1

I built a Next-app on the frontend and deployed it on Vercel (and a Django-app on the backend deployed on Heroku). Authentication is implemented with JWTs and and a Next-API route connecting the Next-Frontend with the Django-Backend.

The authentication workflow relevant for my problem is the following:

Whenever an authenticated user visits a protected page, a request (with the current refresh-token) is sent to the backend, asking for a fresh pair of access & refresh tokens. This works perfectly fine when testing locally the production-optimized version of the Nextjs-app (via next build & next start): I receive a 200 OK response with the new refresh- and access-tokens.

However - when I do the same thing in my Vercel-deployed app, after the first request/response-cycle for new tokens (which works as expected), I always get back a 304 Not Modified-response, which does not have any cookies in its Headers. I can see that my Django-server sends off the new tokens but somehow they get lost on the Next-server.

I did some research and if I understand correctly, Vercel has some caching rules, that lead to this behavior. However, I could not find any solution on how to avoid this from happening.

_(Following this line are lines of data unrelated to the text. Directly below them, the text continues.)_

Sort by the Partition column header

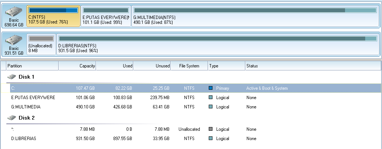pyautogui.click(x=32, y=66)

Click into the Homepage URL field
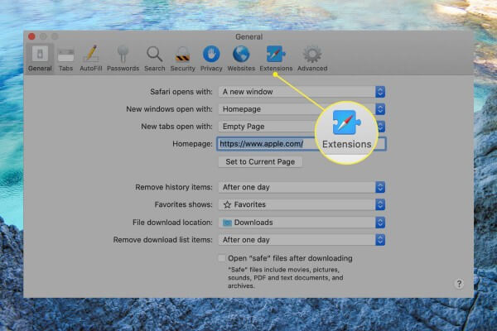265,144
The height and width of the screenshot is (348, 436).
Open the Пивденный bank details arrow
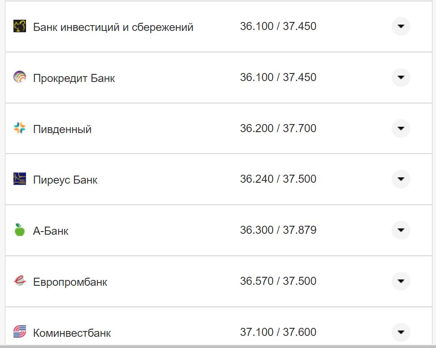tap(401, 128)
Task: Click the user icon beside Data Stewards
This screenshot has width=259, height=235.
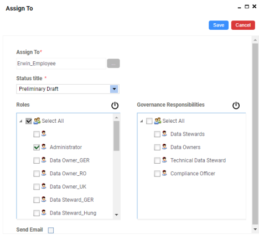Action: [x=164, y=133]
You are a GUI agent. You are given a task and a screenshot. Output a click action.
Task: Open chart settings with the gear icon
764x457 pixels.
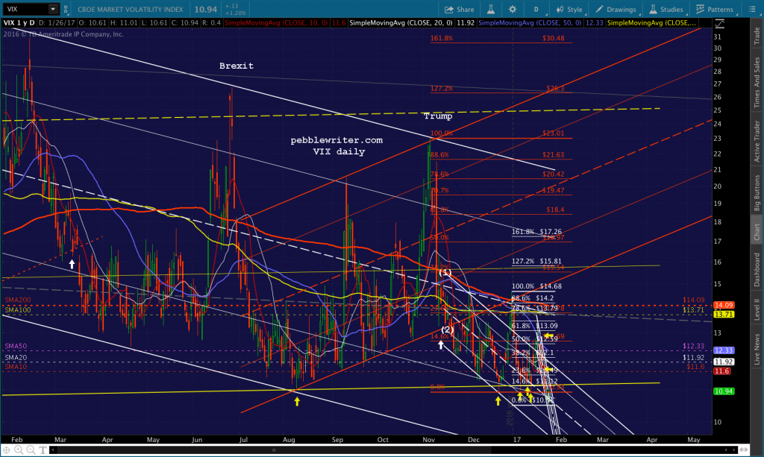pos(512,10)
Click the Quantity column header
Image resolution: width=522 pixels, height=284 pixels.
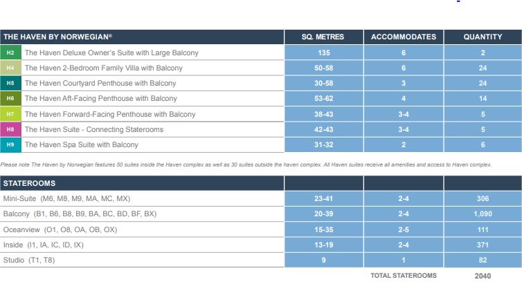tap(483, 37)
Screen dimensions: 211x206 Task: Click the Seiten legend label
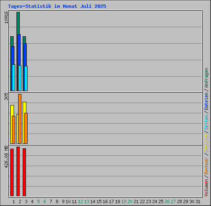[x=206, y=122]
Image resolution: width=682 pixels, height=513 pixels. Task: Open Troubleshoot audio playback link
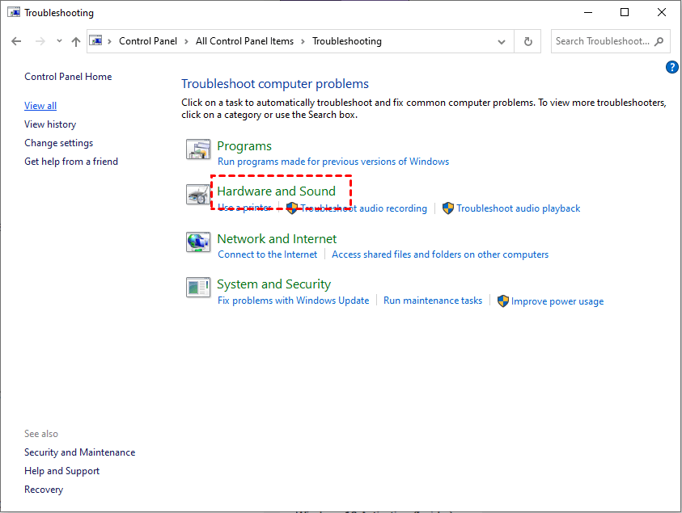[x=518, y=208]
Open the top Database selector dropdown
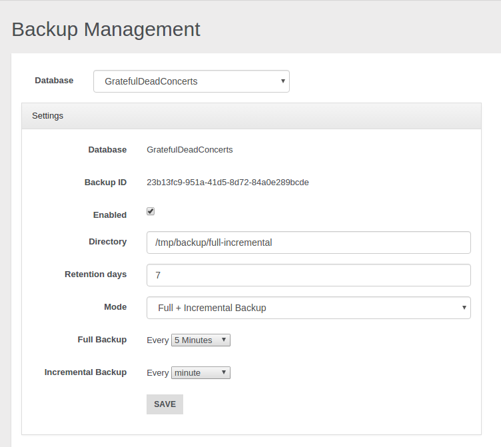This screenshot has height=447, width=501. pyautogui.click(x=191, y=81)
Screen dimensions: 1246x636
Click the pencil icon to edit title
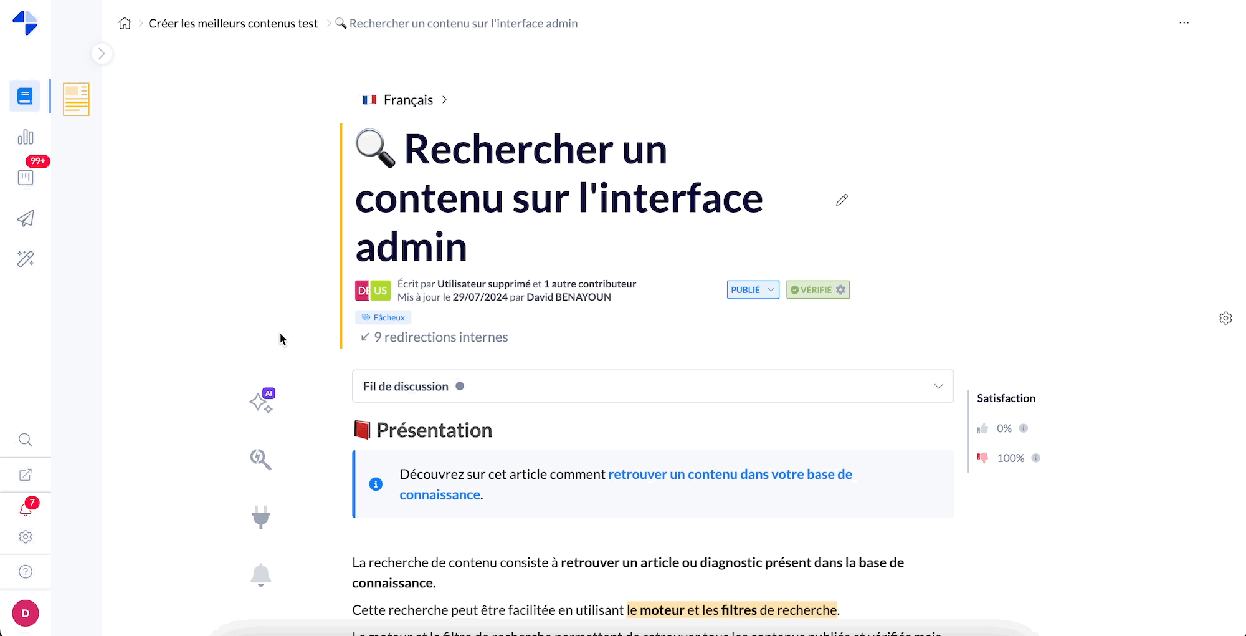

Does anyone know, what to do in this case?

Daniel
  • 963
  • 1
  • 12
  • 29

1 Answers1

3

I figured it out by myself, sharing the solution for anyone who might run into this problem in the future. When it comes to caching - Vercel's production servers behave differently than the test server you can run with npm run start. While the former caches certain responses by default for performance reasons, the latter does not do that.

To deactivate the caching for the response giving me the unwanted 304 Not Modified status, i simply added a Cache-Control-header with no-cache, no-store, max-age=0 and must-revalidate directives to it:

export default async function refresh(req, res) {
  ...
  if (apiRes.status === 200) {    
    // "Cache-Control"-header needed for production to avoid Vercel's default 
    // response caching mechanism        
    res.setHeader(
      "Cache-Control",
      "no-cache, no-store, max-age=0, must-revalidate"
    );
    ...
Daniel
  • 963
  • 1
  • 12
  • 29